Overcome age-related diabetes with Metformin
Also known as Glucophage, this drug has been described by Ward Dean MD as one of the most important anti-aging drugs available today, Metformin is used by diabetics to increase the body's sensitivity to insulin. This is important for anti-aging because we all lose insulin sensitivity with advancing age (particularly past the age of 40). In fact it is considered that we all become diabetic with age because of the continual loss of insulin/glucose sensitivity.
Metformin also lowers cholesterol levels and helps prevent low-density lipoproteins (LDL/bad cholesterol) from attaching to blood platelets and arteries, thereby reducing the risk of blood clotting.
Due to the sugar stabilizing properties of metformin, it is also a useful aid for dieters, helping to prevent sugar cravings and maintain a diet plan.
Regular doses for those over 40 years of age are just one tablet (500mg each) once, twice, or three times a day. Consult your physician if you are a diabetic, have any liver or kidney problems or have ever suffered from lactic acidosis, before use. Stop use if you feel unwell.
Metformin can inhibit the uptake of vitamin B12, so a B12 supplement is recommend whilst using Metformin. Metformin may be synergistic with Acarbose and Aminoguanidine.
METFORMIN / METFORAL ®
Chemical: Metformin Hydrochloride
Excipients: Silicon dioxide, polyvinyl pyrolidine, polyethylene glycol, magnesium stearate, acetophtalic cellulose, phtalic diethyl.
Classification: Metforal is an anti-diabetic preparation. The main active ingredient is Metformin, a biguanide that reduces glycaemia and improves insulin action.
Recommendations: Metforal is recommended for advanced diabetes with no ketosis tendency.
Contraindications: Individual hypersensitivity to Metformin, ketonuria, diabetes with previous episodes of lactic acidosis, serious hepatic and renal problems (serious creatine higher than 12mg/L), serious cardiocirculatory problems (cardiac decompensation, cardiogenic or toxinfectious shock, disorders in peripheral arterial circulation), serious respiratory problems, suprarenal insufficiency, chronic alcoholism, notably hypocaloric diets and lack of nourishment, serious dystrophic illness, acute hemorrhaging, gangrene, pregnancy.
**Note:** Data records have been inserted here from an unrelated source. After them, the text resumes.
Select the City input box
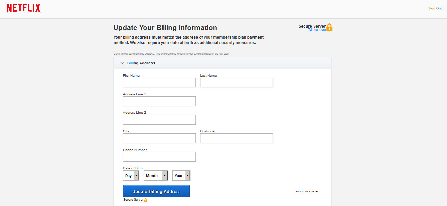 (x=159, y=138)
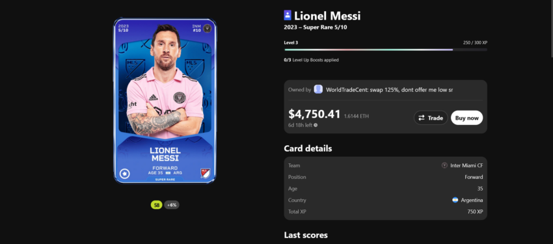The height and width of the screenshot is (244, 553).
Task: Follow the Inter Miami CF team link
Action: (x=466, y=165)
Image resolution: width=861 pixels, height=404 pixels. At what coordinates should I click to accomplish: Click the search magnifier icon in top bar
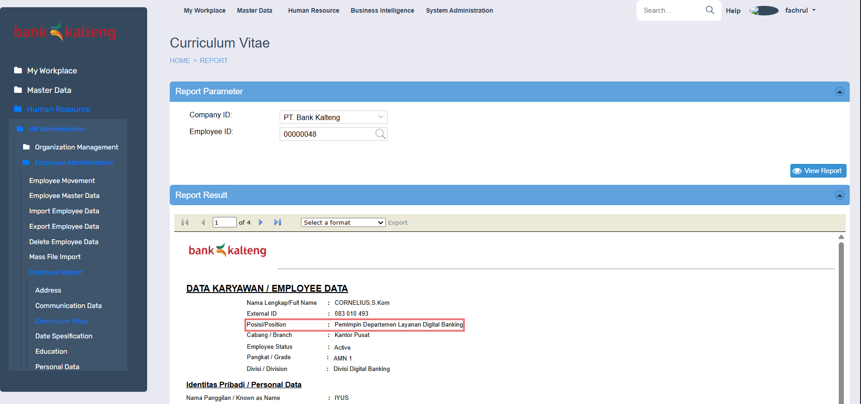point(710,10)

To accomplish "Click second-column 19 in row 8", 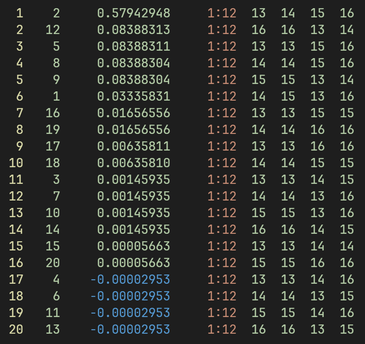I will pyautogui.click(x=52, y=130).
Metforal treatment is discouraged in the course of treatment with thiazide diuretics or other anti-hypertensive pharmaceutical products, which could cause renal malfunctioning. Treatment should be stopped 48 hours before intravenous urography or angiography and resumed 48 hours following the examination.
Precautions: In the case of traumas, surgery and febrile and infectious illness it may be necessary to stop treatment, substituting it with the temporary administration of insulin in order to control the diabetes adequately. The patient must be taught by the physician to recognize the first signs of hypoglycemia (headache, excessive perspiration, irritability, trembling) and of lactic acidosis (loss of appetite, nausea, vomiting, fever, breathing difficulty, discomfort, abdominal pains, diarrhea, confusion or loss of consciousness) so that he may call a physician should the need arise.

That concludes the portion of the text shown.